DATASET ENTRIES:
■ ■ ■ ■ ■

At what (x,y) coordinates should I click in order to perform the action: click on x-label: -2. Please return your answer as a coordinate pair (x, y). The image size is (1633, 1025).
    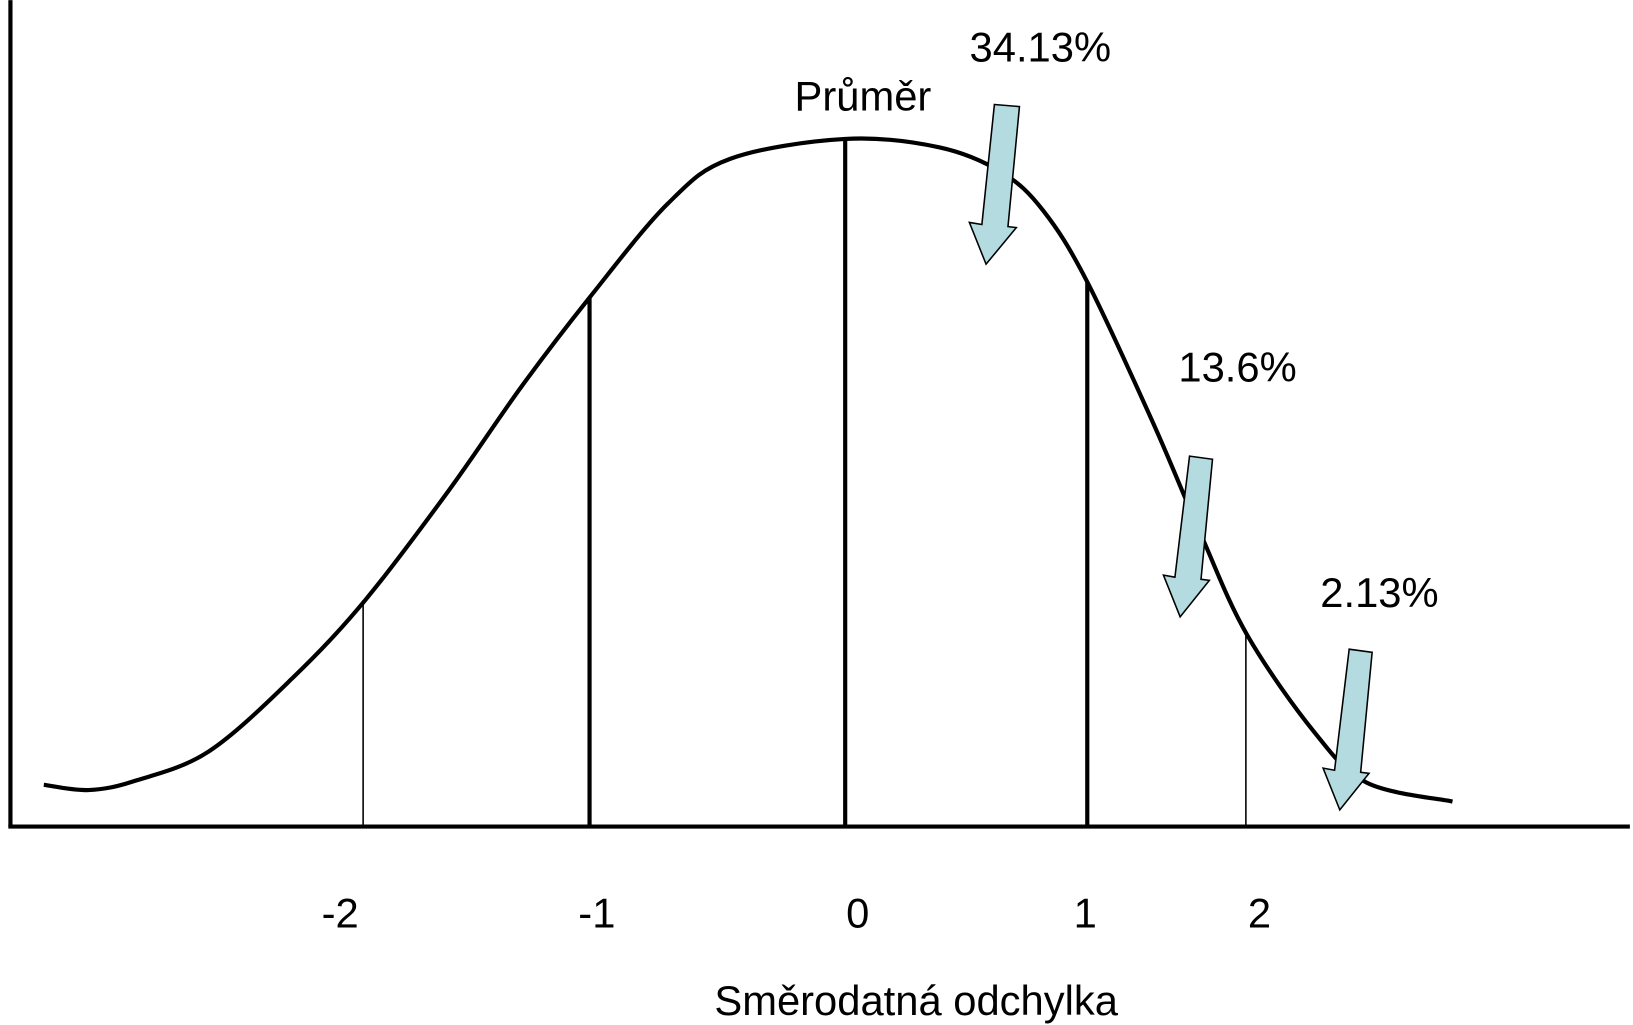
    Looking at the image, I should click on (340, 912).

■ ■ ■ ■ ■

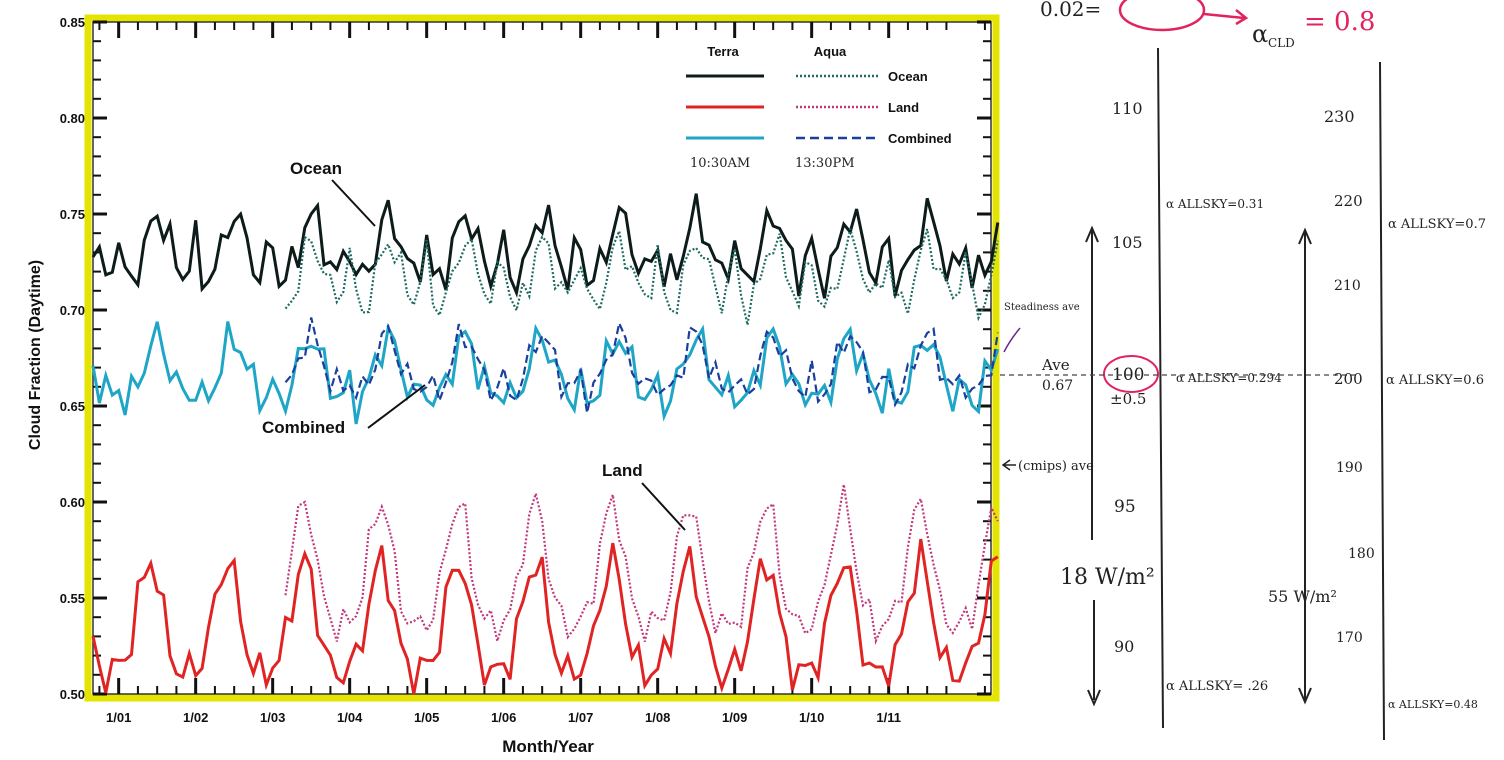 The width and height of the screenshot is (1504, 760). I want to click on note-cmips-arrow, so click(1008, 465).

■ ■ ■ ■ ■

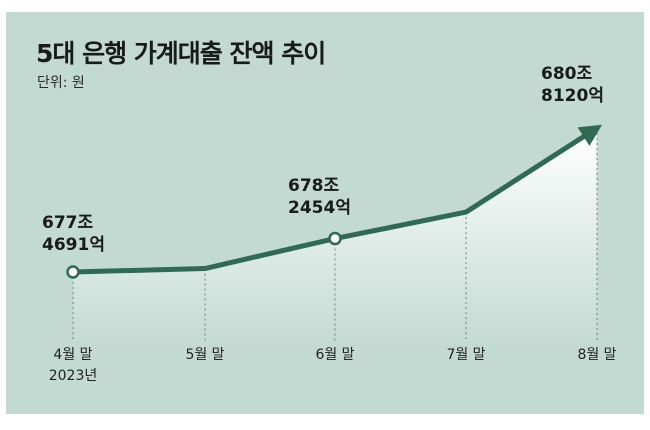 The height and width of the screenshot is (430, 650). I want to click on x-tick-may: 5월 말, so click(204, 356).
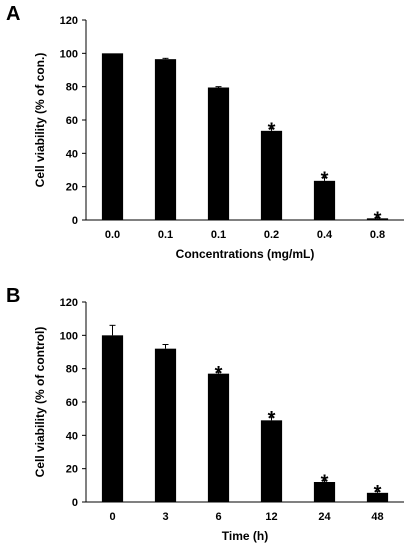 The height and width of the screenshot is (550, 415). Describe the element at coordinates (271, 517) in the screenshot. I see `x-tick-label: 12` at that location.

■ ■ ■ ■ ■

YOUR OBJECTIVE: Copy the rows word for word, from the line with "The height and width of the screenshot is (430, 650)." to the line with "The height and width of the screenshot is (550, 415).", both lines included. Leave the pictures out.

THE COMPLETED TASK:
 The height and width of the screenshot is (430, 650). I want to click on x-tick-may: 5월 말, so click(204, 356).
 The height and width of the screenshot is (550, 415). Describe the element at coordinates (271, 517) in the screenshot. I see `x-tick-label: 12` at that location.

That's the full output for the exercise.